▸ **WHAT THE EXERCISE ASKS**
In your copy, leave out the pictures and output only the lines from the one holding "Instruction: Expand the" through the end of the data below, exactly.
(TASK DATA begins)
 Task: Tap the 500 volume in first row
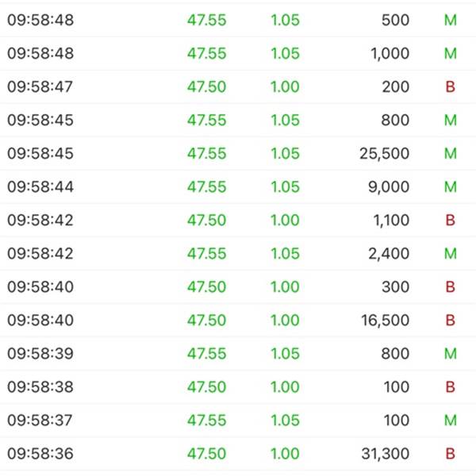click(x=395, y=21)
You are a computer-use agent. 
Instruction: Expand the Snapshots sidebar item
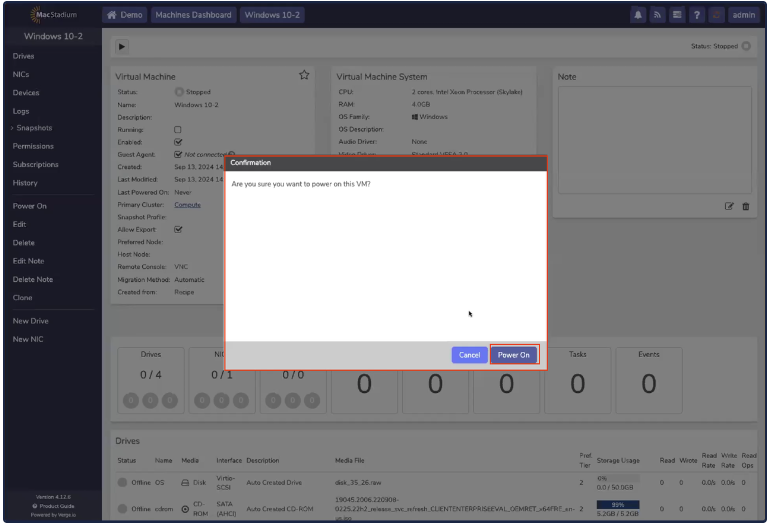click(33, 128)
(TASK DATA ends)
▸ **REPLY**
Instruction: Expand the Snapshots sidebar item
click(33, 128)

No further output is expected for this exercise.